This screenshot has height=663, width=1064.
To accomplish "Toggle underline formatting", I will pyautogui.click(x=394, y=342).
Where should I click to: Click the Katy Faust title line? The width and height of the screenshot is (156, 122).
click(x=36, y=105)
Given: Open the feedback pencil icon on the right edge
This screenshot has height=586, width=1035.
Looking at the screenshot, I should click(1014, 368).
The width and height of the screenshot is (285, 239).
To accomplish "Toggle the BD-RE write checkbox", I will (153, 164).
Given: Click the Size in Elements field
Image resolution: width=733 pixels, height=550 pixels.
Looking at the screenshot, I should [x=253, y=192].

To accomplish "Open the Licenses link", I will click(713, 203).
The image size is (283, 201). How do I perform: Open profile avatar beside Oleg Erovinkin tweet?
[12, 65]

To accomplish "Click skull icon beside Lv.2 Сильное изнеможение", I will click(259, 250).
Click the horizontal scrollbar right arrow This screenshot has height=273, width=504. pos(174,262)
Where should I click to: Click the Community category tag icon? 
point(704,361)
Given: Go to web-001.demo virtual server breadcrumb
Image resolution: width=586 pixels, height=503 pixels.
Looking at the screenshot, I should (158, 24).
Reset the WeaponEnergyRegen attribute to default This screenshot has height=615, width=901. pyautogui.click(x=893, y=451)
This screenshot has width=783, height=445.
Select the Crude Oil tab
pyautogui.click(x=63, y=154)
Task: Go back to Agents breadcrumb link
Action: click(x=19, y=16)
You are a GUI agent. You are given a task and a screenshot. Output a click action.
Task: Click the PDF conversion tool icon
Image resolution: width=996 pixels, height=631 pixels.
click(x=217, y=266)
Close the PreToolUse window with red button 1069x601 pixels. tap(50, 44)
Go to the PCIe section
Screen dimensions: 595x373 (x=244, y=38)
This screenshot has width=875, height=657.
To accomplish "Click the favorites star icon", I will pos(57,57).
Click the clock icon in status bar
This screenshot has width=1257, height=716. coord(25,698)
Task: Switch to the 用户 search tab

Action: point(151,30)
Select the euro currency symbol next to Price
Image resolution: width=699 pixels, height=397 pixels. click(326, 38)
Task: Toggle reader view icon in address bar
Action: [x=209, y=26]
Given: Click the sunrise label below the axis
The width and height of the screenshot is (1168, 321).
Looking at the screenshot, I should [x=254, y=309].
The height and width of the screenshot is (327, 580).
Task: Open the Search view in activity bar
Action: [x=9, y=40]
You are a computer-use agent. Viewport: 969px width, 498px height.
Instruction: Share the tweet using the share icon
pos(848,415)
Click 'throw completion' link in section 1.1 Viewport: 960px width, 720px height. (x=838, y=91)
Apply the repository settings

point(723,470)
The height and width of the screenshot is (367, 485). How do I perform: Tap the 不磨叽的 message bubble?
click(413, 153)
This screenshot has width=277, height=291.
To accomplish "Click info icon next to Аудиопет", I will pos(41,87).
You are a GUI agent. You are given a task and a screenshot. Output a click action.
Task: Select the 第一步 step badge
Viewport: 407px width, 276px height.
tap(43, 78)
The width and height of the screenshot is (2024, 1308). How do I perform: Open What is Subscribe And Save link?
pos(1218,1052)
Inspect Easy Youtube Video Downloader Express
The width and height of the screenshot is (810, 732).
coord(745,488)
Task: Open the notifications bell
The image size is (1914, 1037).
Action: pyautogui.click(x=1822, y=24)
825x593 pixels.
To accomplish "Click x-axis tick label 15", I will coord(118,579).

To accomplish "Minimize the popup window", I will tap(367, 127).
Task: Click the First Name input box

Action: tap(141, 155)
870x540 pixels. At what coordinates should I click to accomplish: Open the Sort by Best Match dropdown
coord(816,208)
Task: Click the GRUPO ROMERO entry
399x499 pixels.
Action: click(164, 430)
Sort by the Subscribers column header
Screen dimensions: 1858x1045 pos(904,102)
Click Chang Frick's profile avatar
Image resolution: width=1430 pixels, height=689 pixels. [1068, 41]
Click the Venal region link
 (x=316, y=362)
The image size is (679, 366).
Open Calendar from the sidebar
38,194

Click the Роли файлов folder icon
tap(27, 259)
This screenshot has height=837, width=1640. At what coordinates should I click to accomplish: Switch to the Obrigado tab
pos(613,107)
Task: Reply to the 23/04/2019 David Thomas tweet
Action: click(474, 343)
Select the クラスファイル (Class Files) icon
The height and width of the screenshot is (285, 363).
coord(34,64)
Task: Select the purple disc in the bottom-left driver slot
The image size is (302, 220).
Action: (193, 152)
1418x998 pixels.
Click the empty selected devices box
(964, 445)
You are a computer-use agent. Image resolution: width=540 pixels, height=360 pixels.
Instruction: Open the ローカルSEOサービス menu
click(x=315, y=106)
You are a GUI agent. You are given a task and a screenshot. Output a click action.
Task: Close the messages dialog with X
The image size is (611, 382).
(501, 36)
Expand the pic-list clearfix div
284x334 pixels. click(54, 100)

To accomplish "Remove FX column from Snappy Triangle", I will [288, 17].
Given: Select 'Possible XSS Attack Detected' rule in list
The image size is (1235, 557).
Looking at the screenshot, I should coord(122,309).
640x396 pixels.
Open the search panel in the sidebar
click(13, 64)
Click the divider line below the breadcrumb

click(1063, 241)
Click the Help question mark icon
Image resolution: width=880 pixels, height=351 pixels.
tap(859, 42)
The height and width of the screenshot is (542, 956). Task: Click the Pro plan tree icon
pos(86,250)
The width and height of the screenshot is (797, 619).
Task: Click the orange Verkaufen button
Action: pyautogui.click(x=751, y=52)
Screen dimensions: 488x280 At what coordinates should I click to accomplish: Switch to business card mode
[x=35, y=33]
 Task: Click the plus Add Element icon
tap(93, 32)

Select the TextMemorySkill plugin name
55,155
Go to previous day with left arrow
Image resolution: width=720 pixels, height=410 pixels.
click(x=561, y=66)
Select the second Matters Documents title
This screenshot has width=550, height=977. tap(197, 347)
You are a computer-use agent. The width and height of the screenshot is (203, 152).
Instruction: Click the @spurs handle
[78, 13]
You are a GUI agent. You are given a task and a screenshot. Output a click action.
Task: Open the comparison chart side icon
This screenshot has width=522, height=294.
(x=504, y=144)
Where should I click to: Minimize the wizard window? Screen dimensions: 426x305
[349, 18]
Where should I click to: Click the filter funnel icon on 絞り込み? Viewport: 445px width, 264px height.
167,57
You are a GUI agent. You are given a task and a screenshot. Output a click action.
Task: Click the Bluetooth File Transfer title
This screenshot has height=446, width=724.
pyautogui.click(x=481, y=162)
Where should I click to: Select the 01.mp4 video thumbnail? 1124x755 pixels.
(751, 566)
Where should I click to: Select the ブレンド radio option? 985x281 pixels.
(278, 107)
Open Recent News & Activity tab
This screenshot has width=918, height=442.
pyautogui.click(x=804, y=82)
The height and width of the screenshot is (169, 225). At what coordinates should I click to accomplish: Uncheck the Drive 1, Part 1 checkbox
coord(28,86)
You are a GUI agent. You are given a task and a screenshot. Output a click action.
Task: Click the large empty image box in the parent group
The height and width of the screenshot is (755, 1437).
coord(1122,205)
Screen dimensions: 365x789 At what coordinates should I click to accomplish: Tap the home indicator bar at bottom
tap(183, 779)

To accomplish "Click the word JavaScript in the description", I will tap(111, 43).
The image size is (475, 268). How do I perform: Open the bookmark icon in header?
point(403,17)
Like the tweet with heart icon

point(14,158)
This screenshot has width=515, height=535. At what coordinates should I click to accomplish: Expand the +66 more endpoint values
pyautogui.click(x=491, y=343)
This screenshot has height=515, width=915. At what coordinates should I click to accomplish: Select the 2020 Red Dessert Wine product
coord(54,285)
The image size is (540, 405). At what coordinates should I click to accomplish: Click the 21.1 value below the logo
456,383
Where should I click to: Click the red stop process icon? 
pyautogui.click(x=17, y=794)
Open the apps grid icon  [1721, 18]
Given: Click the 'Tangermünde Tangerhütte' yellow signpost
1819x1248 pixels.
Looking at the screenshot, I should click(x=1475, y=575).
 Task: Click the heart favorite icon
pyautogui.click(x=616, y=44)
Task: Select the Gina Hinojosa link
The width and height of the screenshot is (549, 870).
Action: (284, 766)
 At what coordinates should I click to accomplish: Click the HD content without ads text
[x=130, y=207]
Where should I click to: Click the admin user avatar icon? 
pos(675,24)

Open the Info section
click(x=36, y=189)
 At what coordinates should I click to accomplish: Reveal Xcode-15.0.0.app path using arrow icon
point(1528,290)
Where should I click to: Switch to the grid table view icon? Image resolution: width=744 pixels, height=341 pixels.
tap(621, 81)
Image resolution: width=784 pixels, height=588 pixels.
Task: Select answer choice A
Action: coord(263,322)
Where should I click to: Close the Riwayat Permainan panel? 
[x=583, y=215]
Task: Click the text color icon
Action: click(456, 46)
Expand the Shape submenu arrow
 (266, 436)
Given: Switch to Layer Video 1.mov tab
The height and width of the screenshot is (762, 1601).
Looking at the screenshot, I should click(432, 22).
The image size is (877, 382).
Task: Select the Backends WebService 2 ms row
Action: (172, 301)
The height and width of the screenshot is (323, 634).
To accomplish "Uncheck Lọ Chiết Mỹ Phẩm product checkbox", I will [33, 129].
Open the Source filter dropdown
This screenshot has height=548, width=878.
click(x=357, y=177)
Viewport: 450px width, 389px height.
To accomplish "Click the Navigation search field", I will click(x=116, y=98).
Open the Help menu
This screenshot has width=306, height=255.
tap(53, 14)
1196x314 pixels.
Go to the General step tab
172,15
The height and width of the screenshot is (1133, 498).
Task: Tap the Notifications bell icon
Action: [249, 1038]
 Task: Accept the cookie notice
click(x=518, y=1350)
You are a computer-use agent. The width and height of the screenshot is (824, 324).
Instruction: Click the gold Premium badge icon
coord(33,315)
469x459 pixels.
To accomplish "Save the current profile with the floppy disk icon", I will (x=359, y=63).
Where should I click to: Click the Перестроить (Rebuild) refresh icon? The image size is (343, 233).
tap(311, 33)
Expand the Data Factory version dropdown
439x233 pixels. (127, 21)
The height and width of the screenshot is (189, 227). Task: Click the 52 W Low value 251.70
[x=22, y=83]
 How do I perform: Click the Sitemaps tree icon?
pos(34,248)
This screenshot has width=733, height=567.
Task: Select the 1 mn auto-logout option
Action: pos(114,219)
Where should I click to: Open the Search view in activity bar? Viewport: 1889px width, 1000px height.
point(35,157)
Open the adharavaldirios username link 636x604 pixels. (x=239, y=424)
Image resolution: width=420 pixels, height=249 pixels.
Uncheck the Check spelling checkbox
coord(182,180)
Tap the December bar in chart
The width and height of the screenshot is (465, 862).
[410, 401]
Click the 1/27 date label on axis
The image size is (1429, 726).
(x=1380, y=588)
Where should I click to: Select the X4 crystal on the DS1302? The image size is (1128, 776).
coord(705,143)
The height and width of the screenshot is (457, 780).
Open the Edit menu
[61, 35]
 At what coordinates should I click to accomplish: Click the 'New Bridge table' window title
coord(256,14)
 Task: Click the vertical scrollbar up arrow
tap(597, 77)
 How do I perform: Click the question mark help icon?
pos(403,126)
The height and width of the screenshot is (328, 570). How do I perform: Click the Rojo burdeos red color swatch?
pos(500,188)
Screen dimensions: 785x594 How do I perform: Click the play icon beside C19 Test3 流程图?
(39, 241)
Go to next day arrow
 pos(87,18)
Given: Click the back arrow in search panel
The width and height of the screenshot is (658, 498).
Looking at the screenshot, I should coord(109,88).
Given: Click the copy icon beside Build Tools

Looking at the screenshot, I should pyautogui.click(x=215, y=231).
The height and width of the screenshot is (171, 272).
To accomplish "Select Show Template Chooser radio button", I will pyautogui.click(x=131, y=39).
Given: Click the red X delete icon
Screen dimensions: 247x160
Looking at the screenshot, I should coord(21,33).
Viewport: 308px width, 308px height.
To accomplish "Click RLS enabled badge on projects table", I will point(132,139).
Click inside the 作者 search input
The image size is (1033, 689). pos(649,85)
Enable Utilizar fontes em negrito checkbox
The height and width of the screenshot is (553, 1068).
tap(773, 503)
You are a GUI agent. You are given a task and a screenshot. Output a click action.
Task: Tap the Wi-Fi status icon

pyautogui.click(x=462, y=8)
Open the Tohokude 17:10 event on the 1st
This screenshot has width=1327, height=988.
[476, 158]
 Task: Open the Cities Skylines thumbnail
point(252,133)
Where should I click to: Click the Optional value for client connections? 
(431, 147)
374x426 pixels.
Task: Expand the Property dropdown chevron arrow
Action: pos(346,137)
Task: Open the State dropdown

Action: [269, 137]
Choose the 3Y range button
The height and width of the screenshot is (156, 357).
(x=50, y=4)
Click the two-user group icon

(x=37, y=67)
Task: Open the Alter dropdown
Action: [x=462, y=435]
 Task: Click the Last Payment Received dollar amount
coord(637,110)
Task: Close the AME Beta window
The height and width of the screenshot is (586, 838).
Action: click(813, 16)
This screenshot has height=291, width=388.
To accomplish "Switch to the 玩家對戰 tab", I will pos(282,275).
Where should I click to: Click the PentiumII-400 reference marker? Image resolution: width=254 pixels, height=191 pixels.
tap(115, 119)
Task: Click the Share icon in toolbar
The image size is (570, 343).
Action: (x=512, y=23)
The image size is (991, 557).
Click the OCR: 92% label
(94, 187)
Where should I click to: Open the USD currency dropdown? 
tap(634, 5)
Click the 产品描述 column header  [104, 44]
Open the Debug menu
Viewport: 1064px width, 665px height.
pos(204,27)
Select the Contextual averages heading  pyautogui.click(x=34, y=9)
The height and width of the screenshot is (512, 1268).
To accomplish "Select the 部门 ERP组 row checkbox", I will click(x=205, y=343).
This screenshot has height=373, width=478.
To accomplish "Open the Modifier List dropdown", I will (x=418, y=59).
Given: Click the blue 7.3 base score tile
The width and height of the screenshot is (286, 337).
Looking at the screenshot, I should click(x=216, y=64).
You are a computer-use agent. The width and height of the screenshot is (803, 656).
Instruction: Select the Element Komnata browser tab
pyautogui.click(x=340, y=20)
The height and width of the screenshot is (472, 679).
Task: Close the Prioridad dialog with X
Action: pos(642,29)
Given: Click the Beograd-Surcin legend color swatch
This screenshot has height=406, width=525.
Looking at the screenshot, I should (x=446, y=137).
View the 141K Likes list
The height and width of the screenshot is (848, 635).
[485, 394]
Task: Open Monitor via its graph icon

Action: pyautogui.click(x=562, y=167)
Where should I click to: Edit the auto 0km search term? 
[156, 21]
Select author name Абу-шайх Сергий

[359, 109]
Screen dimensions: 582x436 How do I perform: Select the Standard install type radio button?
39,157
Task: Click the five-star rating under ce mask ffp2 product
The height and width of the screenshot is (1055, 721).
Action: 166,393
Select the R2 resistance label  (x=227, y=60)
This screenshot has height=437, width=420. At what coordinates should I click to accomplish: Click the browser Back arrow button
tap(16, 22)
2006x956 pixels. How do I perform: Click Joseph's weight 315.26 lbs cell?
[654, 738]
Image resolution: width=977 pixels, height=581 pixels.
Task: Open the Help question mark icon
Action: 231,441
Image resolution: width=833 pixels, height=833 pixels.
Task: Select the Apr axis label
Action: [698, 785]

*GOAL OF THE EXERCISE*. Whenever a line in the entries above includes the word "star", pull that line out.

*ANSWER*.
To accomplish "Click the favorites star icon", I will pos(57,57).
Task: Click the five-star rating under ce mask ffp2 product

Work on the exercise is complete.